The constitution and other laws and policies protect religious freedom. The government, however, continues to differentiate between recognized and unrecognized religious groups, and registration and recognition requirements continue to pose obstacles to minority religious groups.
Under the law, the government implements a three-tier system of recognition: grupari religioase (religious groups that are not legal entities), religious associations, and religions.
Grupari religioase, as defined by the law, are groups of persons who share the same beliefs but do not receive tax exemptions or support from the state. Since the implementation of the 2006 religion law, 18 religious groups have received approval from the State Secretariat for Religious Affairs to register as religious associations, one of which was approved during the year.
Religious associations are legal entities that do not receive government funding, must be registered as such in a religious association registry, and receive only limited tax exemptions. The section of the religion law on tax exemptions has engendered some confusion, since it confers tax exemptions “according to the fiscal code.” However, the fiscal code does not address the issue of tax exemptions for religious associations.
The government does not permit unrecognized groups to engage in profit-making activities. To register, religious associations must have 300 citizen members and must submit members’ personal data. In contrast, the membership requirement for registration of any other type of association is only three members. Religious associations are able to receive religion status only if they have 12 years of continuous activity and a minimum membership of 0.1 percent of the population (approximately 20,000 persons).
The law recognizes 18 religions: the Romanian Orthodox Church, Orthodox Serb Bishopric of Timisoara, Roman Catholic Church, Greek Catholic Church, Old Rite Russian Christian (Orthodox) Church, Reformed (Protestant) Church, Christian Evangelical Church, Romanian Evangelical Church, Evangelical Augustinian Church, Lutheran Evangelical Church, Unitarian Church, Baptist Church, Pentecostal Church, Seventh-day Adventist Church, Armenian Church, Judaism, Islam, and Jehovah’s Witnesses. Groups recognized as religions under the law are eligible for state support based on their proportional representation in the census. They have the right to establish schools, teach religion classes in public schools where they have a sufficient number of adherents, receive government funds to build places of worship, partially pay clergy salaries with state funds, broadcast religious programming on radio and television, apply for broadcasting licenses for denominational frequencies, have cemeteries, and enjoy tax-exempt status.
Under the religion law, the state-provided budget is determined by the number of adherents of each recognized religious community reported in the most recent census and “the religion’s actual needs.” The majority of the funds go to the Romanian Orthodox Church. Some minority religious groups, such as Greek Catholics, claim the census significantly undercounted members of their community, lowering the amount of state funding.
The law entitles religious communities to bury, without restriction, their deceased in cemeteries belonging to other religious groups in localities where some religious groups do not have cemeteries of their own and there is no public cemetery. Local permits are required to build places of worship, as is the case with secular buildings.

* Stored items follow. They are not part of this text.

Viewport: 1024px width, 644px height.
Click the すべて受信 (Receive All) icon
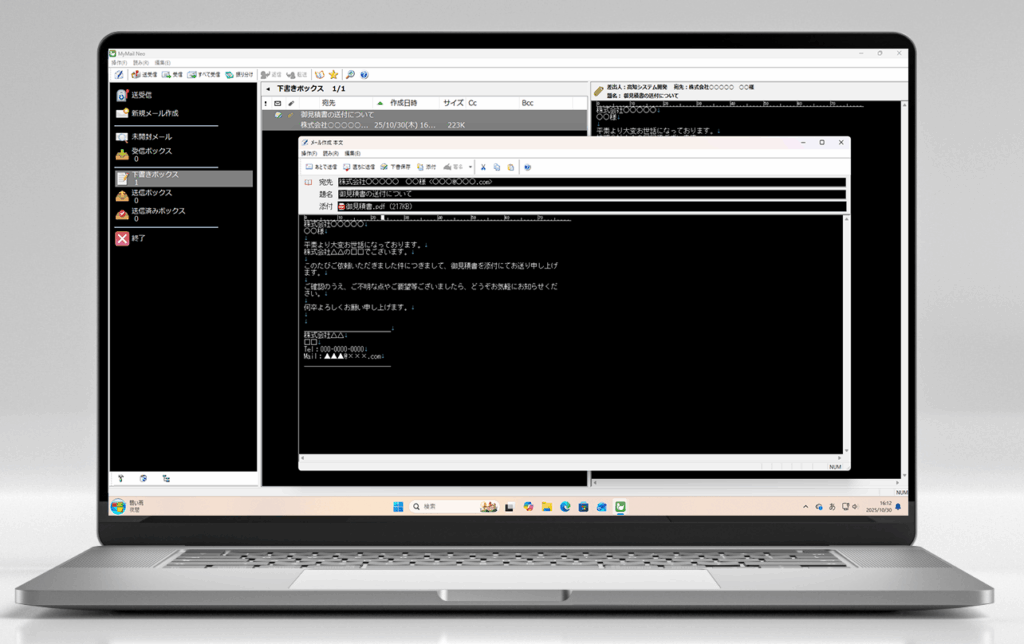200,74
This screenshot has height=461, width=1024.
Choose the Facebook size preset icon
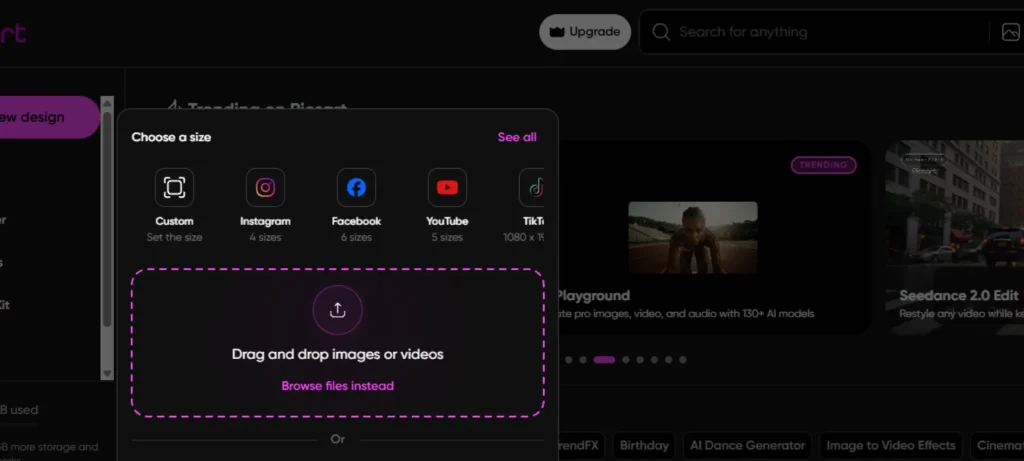tap(356, 187)
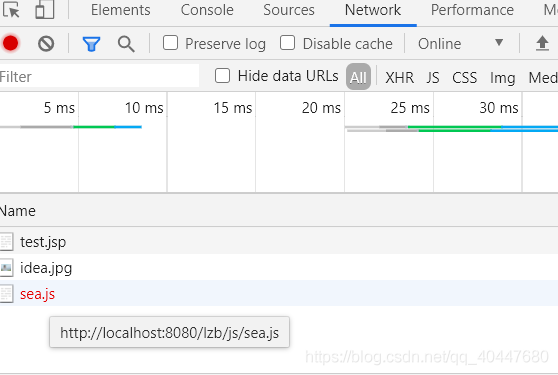
Task: Toggle the device toolbar icon
Action: [x=45, y=10]
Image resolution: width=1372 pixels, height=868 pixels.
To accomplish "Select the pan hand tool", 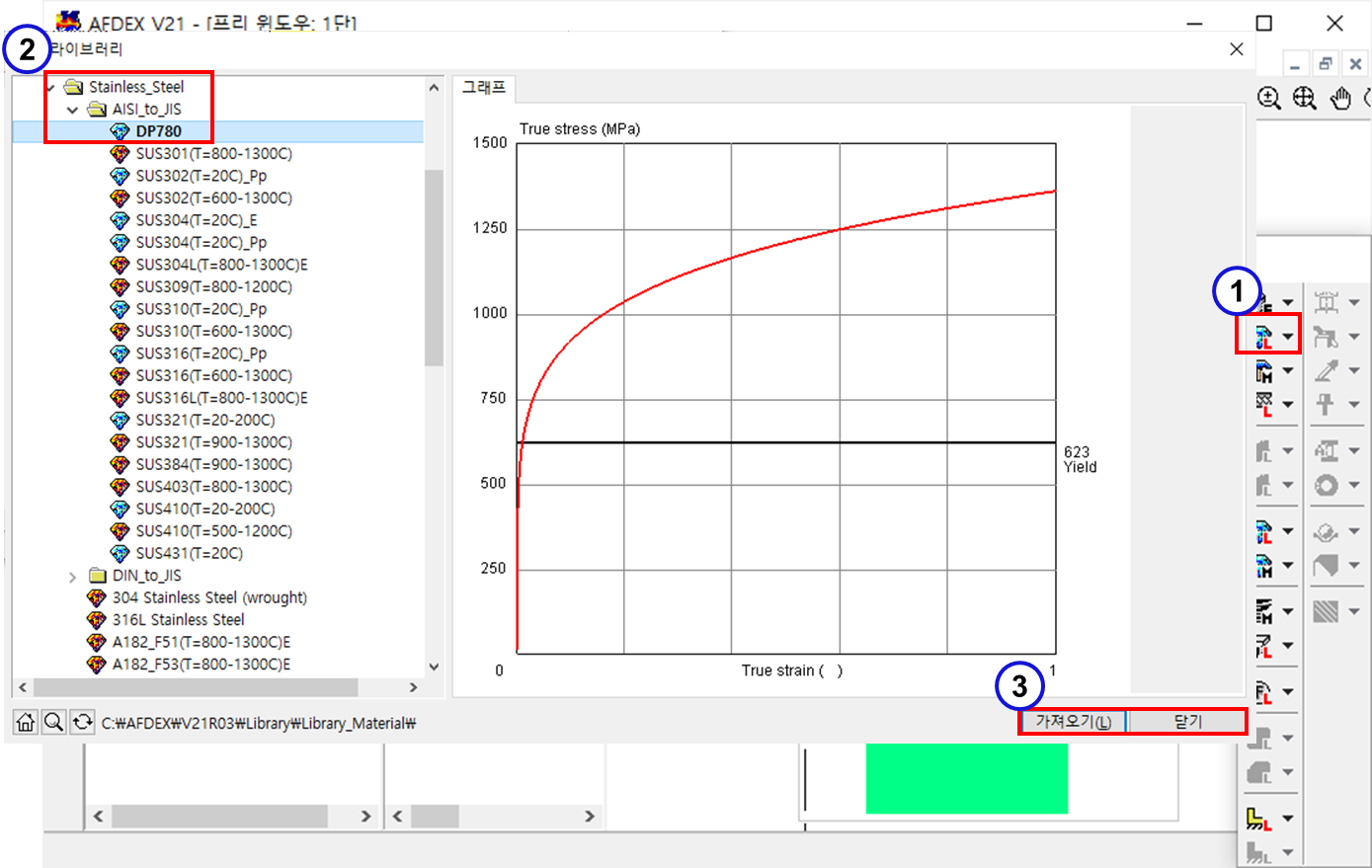I will pyautogui.click(x=1339, y=98).

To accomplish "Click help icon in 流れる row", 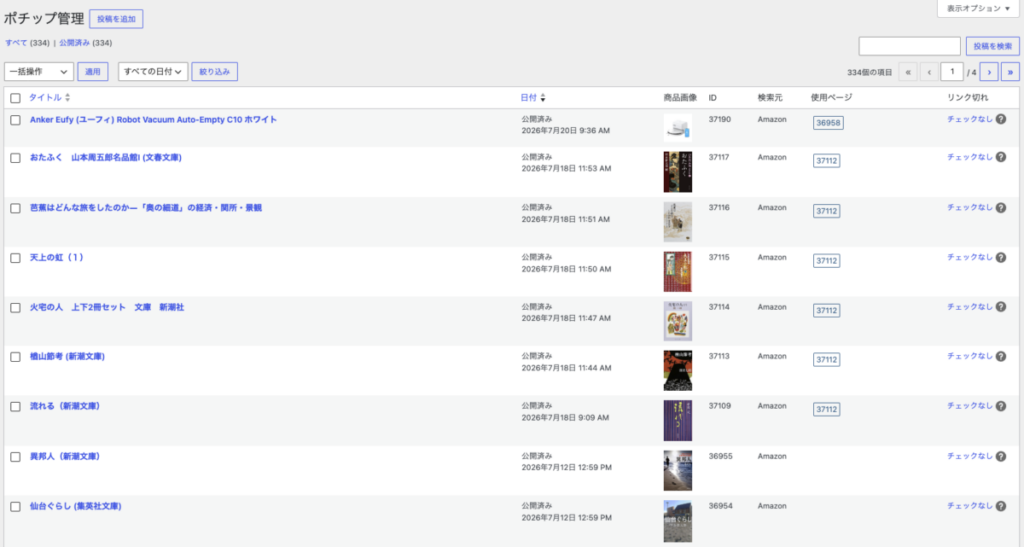I will (x=1000, y=406).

Ministry of Justice regulations provide for unrestricted access by recognized religions and religious associations to any type of detention facilities, even if their assistance is not requested specifically. The regulations also forbid any interference by the management of penitentiaries with religious programs and forbid the presence of officials at meetings between representatives of religious groups and prisoners. The government does not restrict distribution of religious publications by recognized religions and religious associations. By statute, prison representatives in charge of religious assistance may not be priests or representatives of any religious community.
The law allows clergy from recognized religious groups to minister to military personnel.
A 2006 law to combat anti-Semitism bans fascist, racist, and xenophobic organizations and includes the persecution of Roma in addition to Jews in its definition of the Holocaust.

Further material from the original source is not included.